ACTIVITY: Return the lines below exactly, please, from the one containing "Open the Views dropdown in toolbar" through the last one, both included, and leave out any pictures.

Stored items
══════════════════════════════

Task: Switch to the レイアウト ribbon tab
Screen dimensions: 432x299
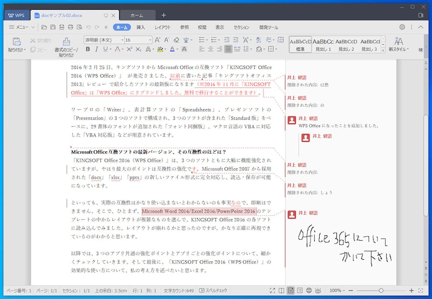Action: 163,27

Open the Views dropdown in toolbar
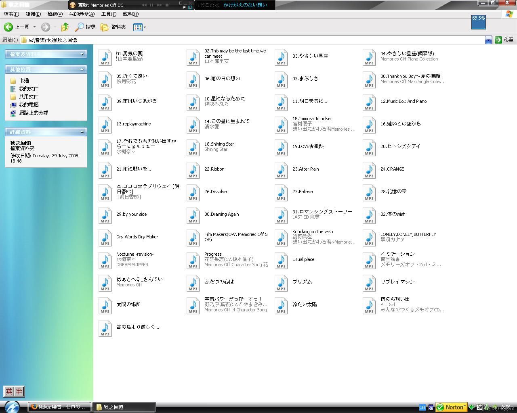pyautogui.click(x=140, y=27)
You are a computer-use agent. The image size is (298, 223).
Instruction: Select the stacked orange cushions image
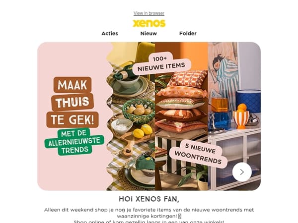[x=181, y=101]
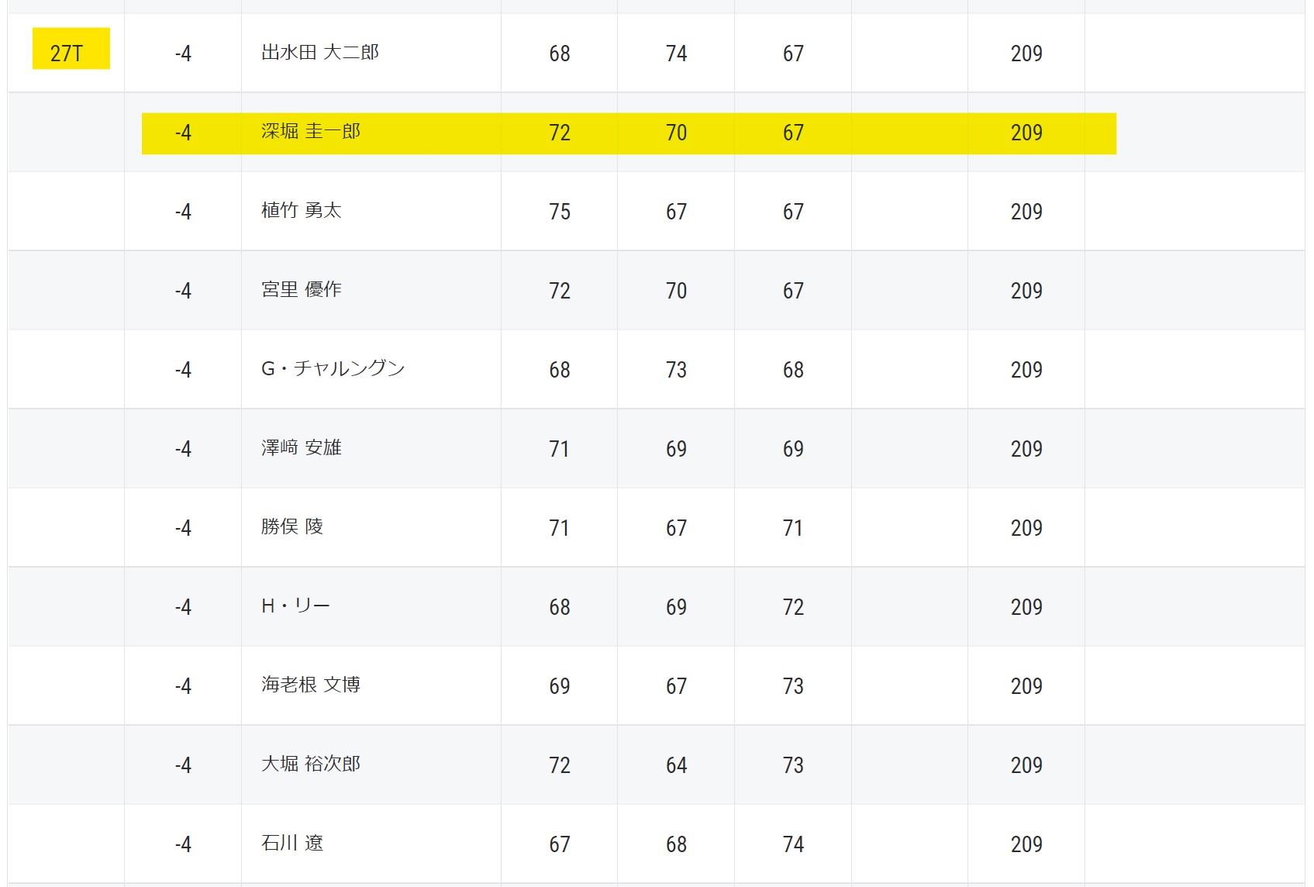
Task: Click player name 出水田 大二郎
Action: click(x=320, y=53)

══════════════════════════════

THE ANSWER:
Open the Views dropdown in toolbar
pyautogui.click(x=140, y=27)
You are a computer-use agent. The image size is (298, 223).
Instruction: Select the stacked orange cushions image
[x=181, y=101]
Task: Click player name 出水田 大二郎
Action: click(x=320, y=53)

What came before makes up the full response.